2o2p Game Review | SteamWorld Dig: A Fistful of Dirt (3DS)

Hailing from Sweden, Image & Form were a relative unknown developer prior to the release of SteamWorld Dig: A Fistful of Dirt. Up until this point, they released SteamWorld: Tower Defense on Nintendo's DSiWare and an iOS game called Anthill. What they didn't know, but secretly hoped for, was that their next title, SteamWorld Dig, would be their breakout hit. And boy is this a case of dreams come true! When I spoke a few weeks ago with Brjann of Image & Form, for my interview with him on the GamersInBeta.com podcast, he told me the game was in development for eight months (October 2012 to May 2013). His team of 11 worked longer and harder on this title than any other previous title, even taking an extra month at the end to add some last minute polish. Certainly, their hard work and dedication paid off as SteamWorld Dig is a joy to play from beginning to end.

Like most great things, simplicity must be a key component. In this case, the story is pretty, well, simple. Rusty, an energetic steambot, landed in Tumbletown to inherit a mine left by his Uncle. Armed with a simple pick axe, Rusty makes his initial descent into the first of three mining areas. Immediately upon arrival in the mines, players start digging their way around to collect gems to trade in to purchase better axes, ladders, lighting, power ups and other odds and ends. The constant reward of loot along with power ups is a driving force behind why this title is so addictive to play. The more you explore, the more you find and the quicker Rusty becomes the most powerful steambot Tumbletown ever laid eyes (retina displays?) upon.
Welcome to Tumbletown
The first two mining areas feature a very linear approach. There are usually red arrows directing players where to dig next. This approach, while appreciated by the gamer who has very little time, can limit how much of the mine is explored. Just like the games it has been influenced by, Metroid and Dig Dug to name a few, there are secret areas to be found, which often contain health, water and light so you can progress to the next area. The last area isn’t as linear and requires the player to dig, navigate small rooms and essentially solve a puzzle to determine where they must go next to advance the story. Think of the levels as a difficulty meter. The first is easy while the last is hard. Nothing in life is free, so you should expect to work at the end to solve and ultimately beat this game.
The overall level design changes from area to area, requiring you to buy stronger pick axes along the way. The first mine is a warm up act for what follows. Expect to learn how to dig down so you can dig your way back up. If players are not equipped with ladders or can't find a transport beacon, then they should expect to self-destruct and start their quest over again. Usually, play resumes not far from where Rusty met his demise so committing suicide is not all that much of a setback. Power ups and in some cases, dynamite, are essential to move forward in this game. What powers steam? Yes, water is needed to power your Power Ups!
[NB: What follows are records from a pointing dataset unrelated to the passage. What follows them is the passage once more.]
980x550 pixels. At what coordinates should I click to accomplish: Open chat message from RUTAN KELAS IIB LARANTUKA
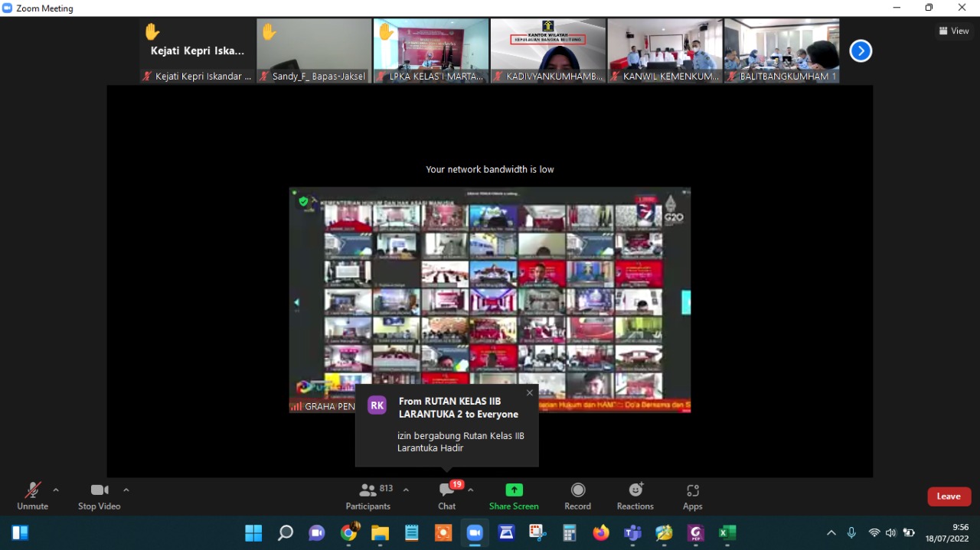[447, 425]
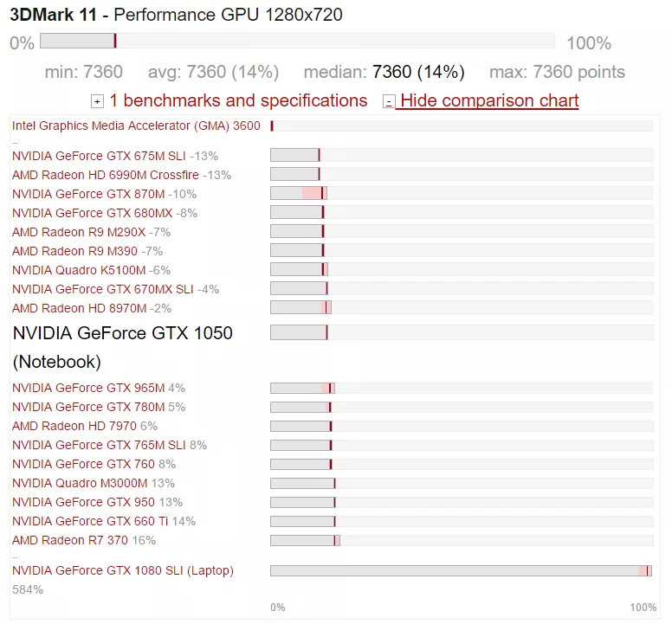
Task: Open NVIDIA GeForce GTX 1080 SLI (Laptop) link
Action: [123, 570]
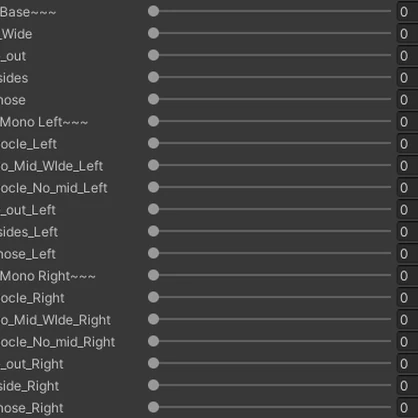The image size is (418, 418).
Task: Click the _out_Right slider handle
Action: click(153, 363)
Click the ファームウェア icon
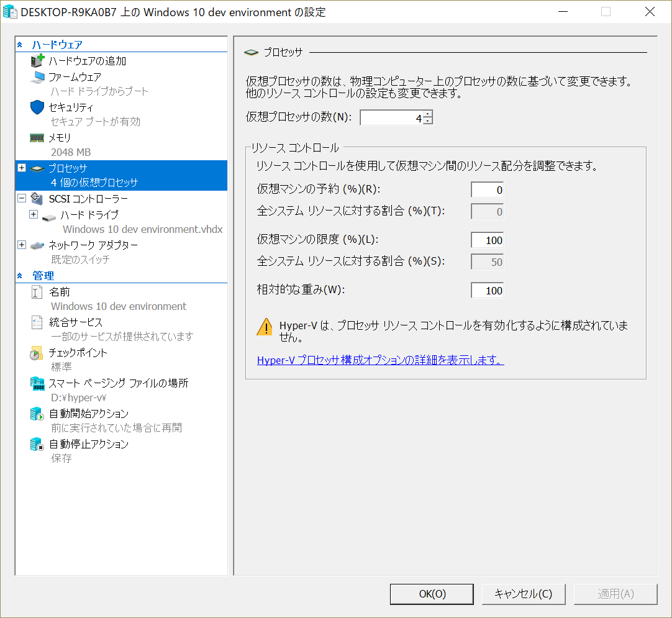The width and height of the screenshot is (672, 618). [x=37, y=77]
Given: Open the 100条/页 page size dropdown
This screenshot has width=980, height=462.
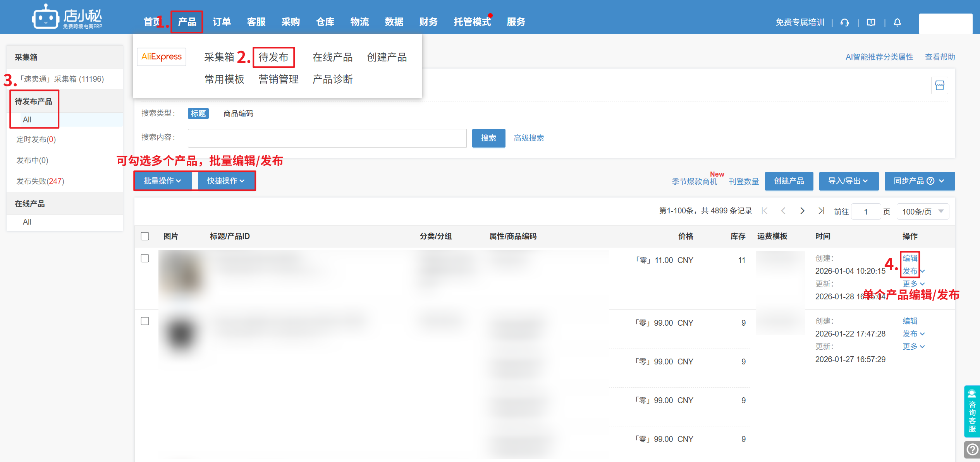Looking at the screenshot, I should (923, 211).
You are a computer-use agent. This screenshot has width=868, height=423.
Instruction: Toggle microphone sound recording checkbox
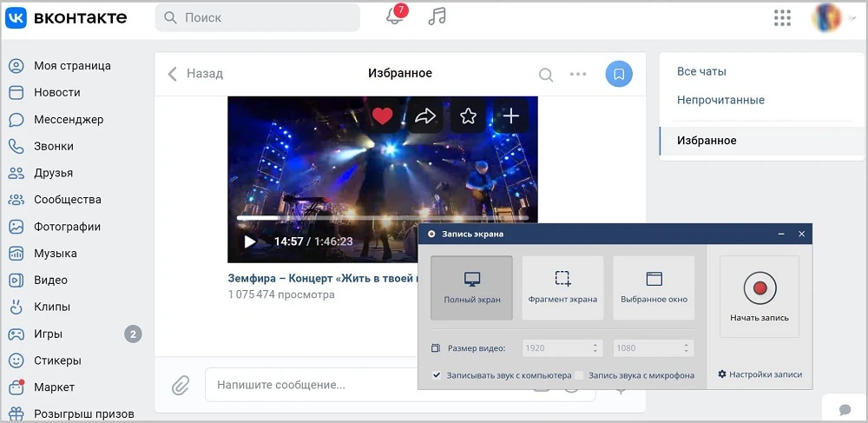pos(579,375)
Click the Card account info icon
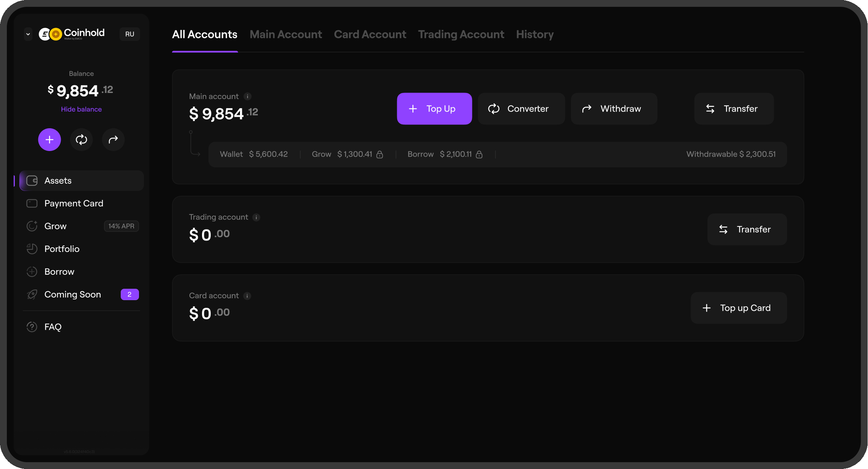This screenshot has height=469, width=868. 247,296
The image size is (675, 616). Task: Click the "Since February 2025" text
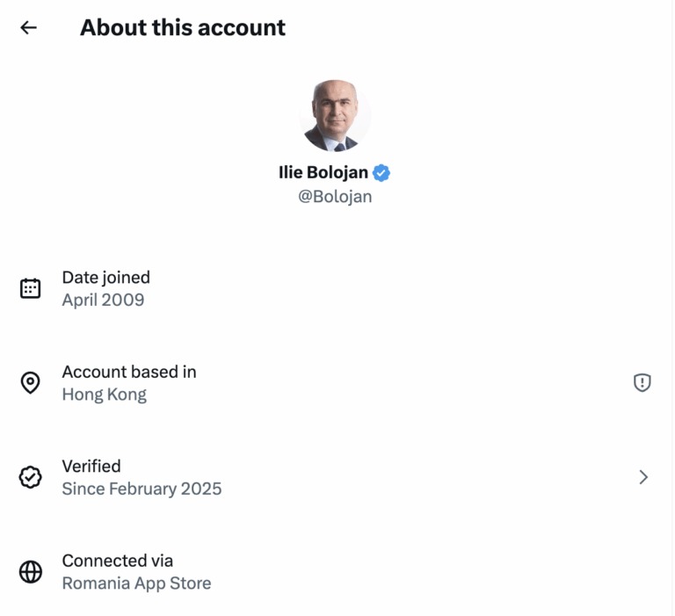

Whether it is the Power Punch or the Power Jump, you need a little H2O to get from point A to point B. There are many areas throughout the mines to fill up on water. Don't forget to upgrade your backpack too as this allows you to carry more gems and water. Exploring, collecting, and upgrading make up the core of this game.
OMG, Zombies!
Expect to find a few enemies in the mines as well. Sprinkled throughout there are robotic three eyed bugs-some small and some very large. There are also zombies-some of whom are asleep and some of whom are large and like to throw nasty objects your way. While most are a slight nuisance, there are some who need to be dealt with or else you won't advance far. There are also objects, in the later areas, that can be moved. Dig carefully and you can use them to your advantage, don't dig carefully and you could end up on the wrong side of things.
The game is not free of criticism, as no developer is perfect. Gameplay is on the short side as it should roughly take you around five to six hours to complete. Also, once you beat the game there isn’t a “new game plus” feature, which I know many in the community have asked for, myself included. Also, without trying to give any spoilers away, the ending is rather abrupt and features gameplay that maybe was less prevalent in other areas of the game. Yes, the classic boss fight makes an appearance.
Final Verdict
Overall, SteamWorld Dig is a fun adventure puzzle platformer that should appeal to any gamer. It scratches the nostalgic itch of gaming from a simpler time yet puts a modern twist on it. Gameplay is smooth and responsive which is essential for a handheld game. This game is not a port, it was made for the 3DS from the ground up and it shows. Levels pop out at you and you quickly forget that you're holding a portable device. A few weeks ago, SteamWorld Dig was number one on the Nintendo Download Charts in many countries. It is currently, number three on the US Charts, which means it is currently ahead of the wildly popular Animal Crossing: New Leaf. Quite the feat for a company of 11, who as I mentioned before, were relative unknowns prior to this release. Because of their recent success, Nintendo and Image & Form are happy to announce that a new SteamWorld game will release on the 3DS next year. If it plays as well as SteamWorld Dig, then they should have another hit on their hands.
SteamWorld Dig: A Fistful of Dirt was developed by Image & Form. It was released August 8, 2013 for the Nintendo 3DS at a price of $8.99. A copy was provided for review purposes.